Key Experimental Results¶
Main Results¶
| Method | FLOPs Reduction | Acc@1 (Pets) | vs Baseline |
|---|---|---|---|
| Baseline | - | 81.03 | - |
| ToMe | 10% | 72.96 | -8.07 |
| BiGain_TM | 10% | 78.38 | -2.65 |
| ToDo | 14.2% | 79.15 | -1.88 |
| BiGain_TD | 14.2% | 79.90 | -1.13 |
Ablation Study¶
- Removing Laplacian gating results in significant drop in classification accuracy.
- IE-KVD with \(\alpha = 0.9\) yields the best classification accuracy, while a linear transition of \(\alpha\) from \(0.8\) to \(1.2\) performs best during generation.

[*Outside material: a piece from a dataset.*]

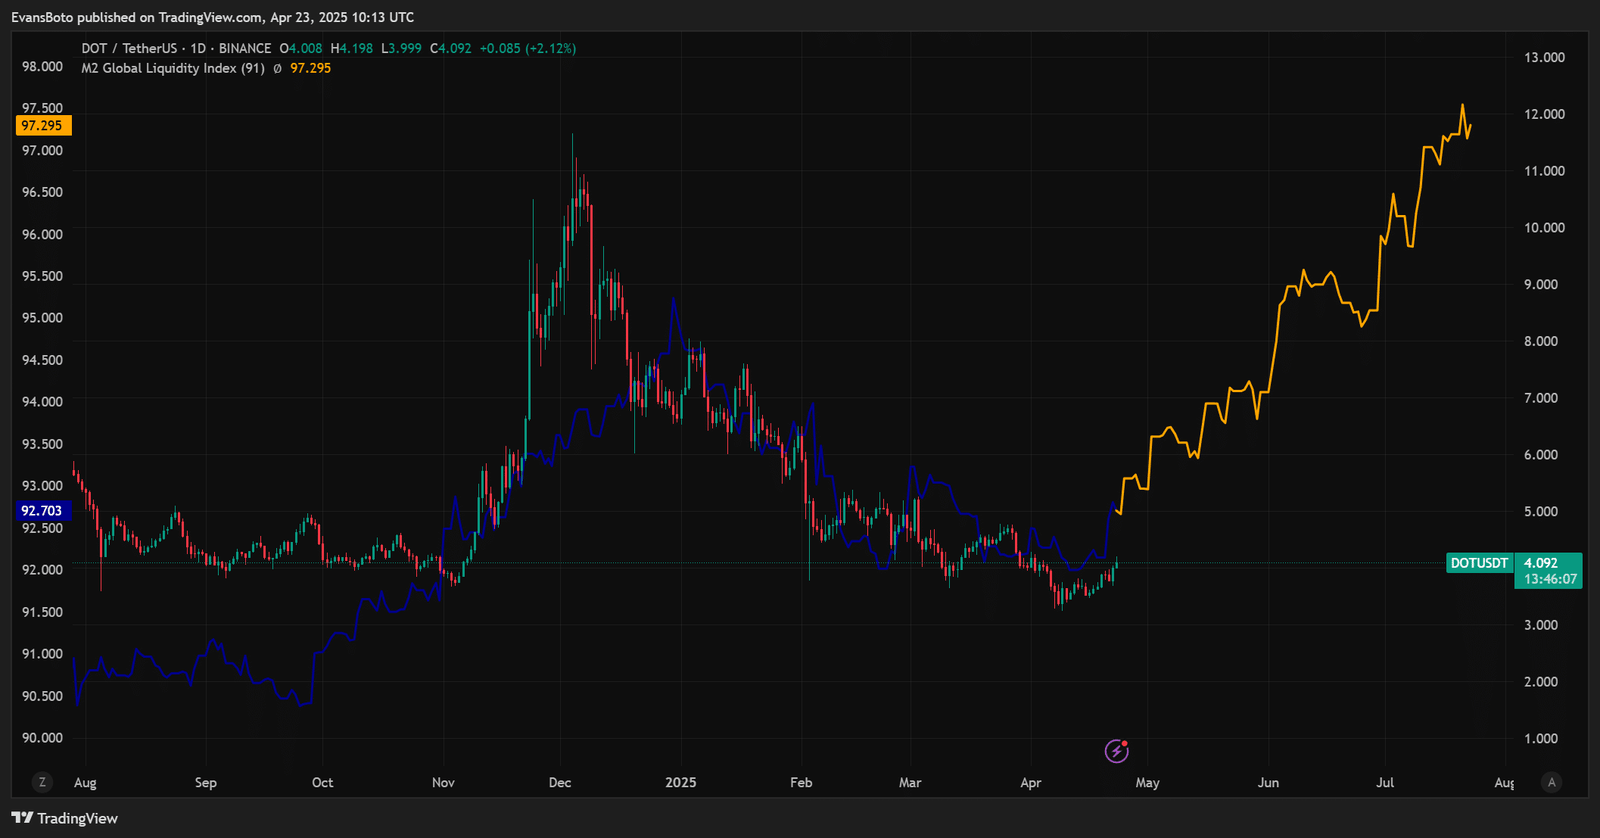Click the Z timezone icon on time axis

[42, 782]
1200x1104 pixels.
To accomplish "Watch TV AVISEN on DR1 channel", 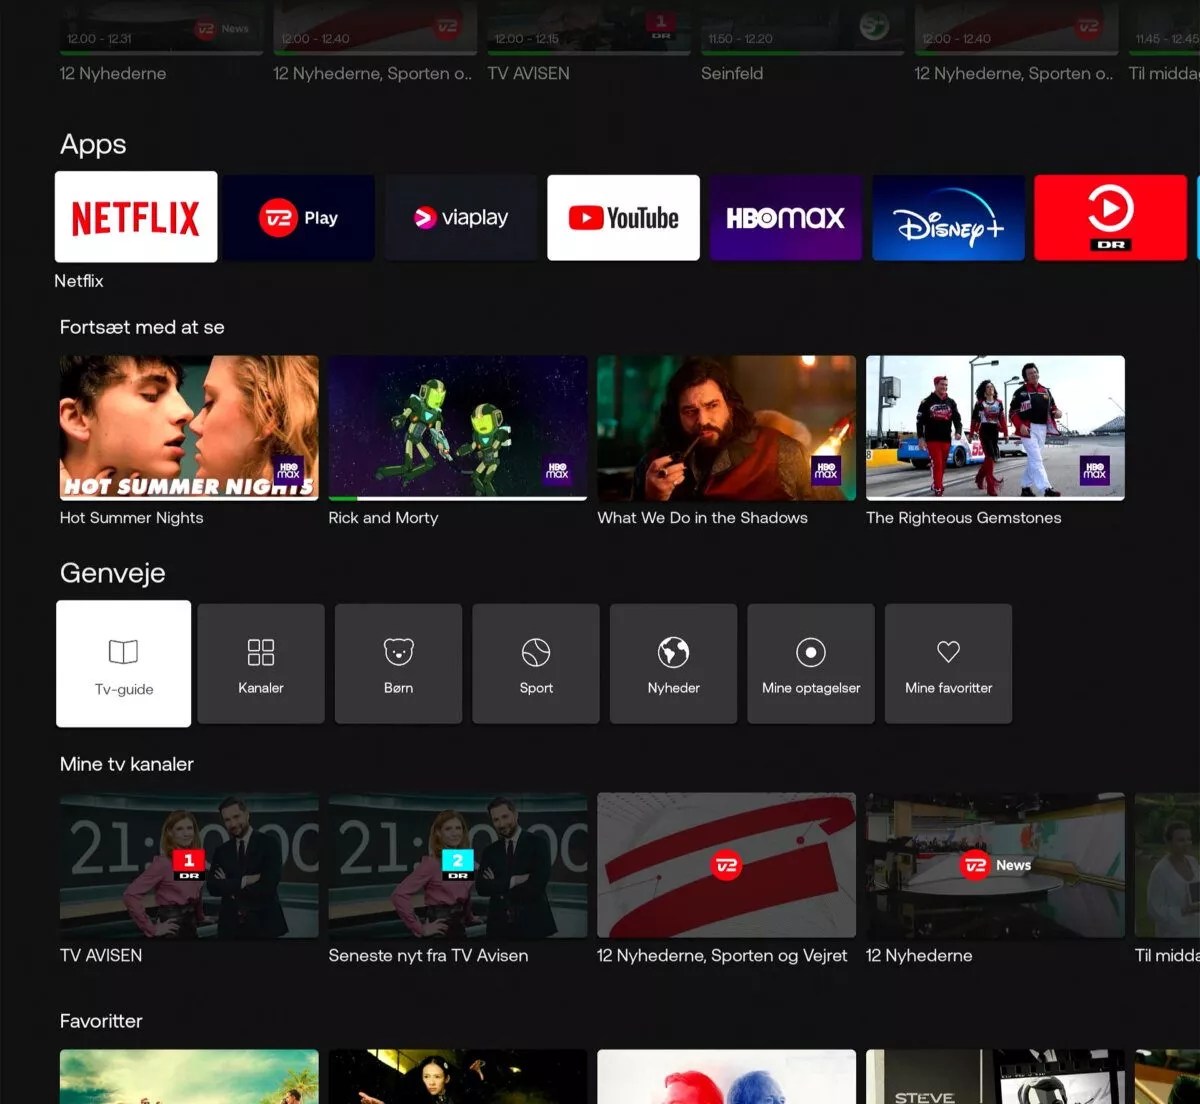I will click(x=188, y=866).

- Optimal \(\alpha\) values differ between DiT and U-Net, requiring architecture-specific adaptation.
Key Findings¶
- Baseline compression degrades classification accuracy much earlier and more severely than generation quality.
- Retaining full-resolution Q is critical to preserving classification accuracy.
- Frequency balancing is consistently effective across two architectures and four datasets.
- Under a 70% merging ratio on ImageNet-1K: yields Acc +7.15% and FID -0.34.
Highlights & Insights¶
- The first systematic study to analyze the impact of token compression on the diagnostic/classification capabilities of diffusion models.
- The frequency separation insight is simple yet powerful: "looking good" is not equivalent to "classifying well".
- Both operators are training-free and plug-and-play.
- Achieves Pareto improvement instead of a simple trade-off.
Limitations & Future Work¶
- Optimal parameters remain dependent on specific architectures and datasets.
- The Laplacian filter is a handcrafted frequency proxy.
- Combining this method with step-reduction techniques has not been explored yet.
Related Work & Insights¶
- ToMe (Bolya et al. 2023) first introduced training-free token merging; BiGain incorporates frequency awareness on top of it.
- ToDo proposed token downsampling instead of merging; BiGain's IE-KVD introduces controllable interpolation/extrapolation on top of this concept.
- Diffusion classifiers (Li et al., Chen et al.) demonstrated the discriminative ability of diffusion backbones; this work is the first to focus on the impact of compression on classification.
- The frequency separation philosophy can be generalized to other token compression scenarios, such as video generation and 3D.
- Diff-Pruning and DiP-GO accelerate diffusion via model pruning, which is complementary to the token-level compression in this work.
- Adaptive Block Merging (ABM) variants can be leveraged to further accelerate high-resolution stages.
Rating¶
- Novelty: ⭐⭐⭐⭐ First to formulate dual-objective token compression for both generation and classification.
- Experimental Thoroughness: ⭐⭐⭐⭐ Comprehensive evaluation across four datasets and two architectures.
- Writing Quality: ⭐⭐⭐⭐ Clear motivation and coherent derivations.
- Value: ⭐⭐⭐⭐ Direct guidance for deploying dual-use diffusion models.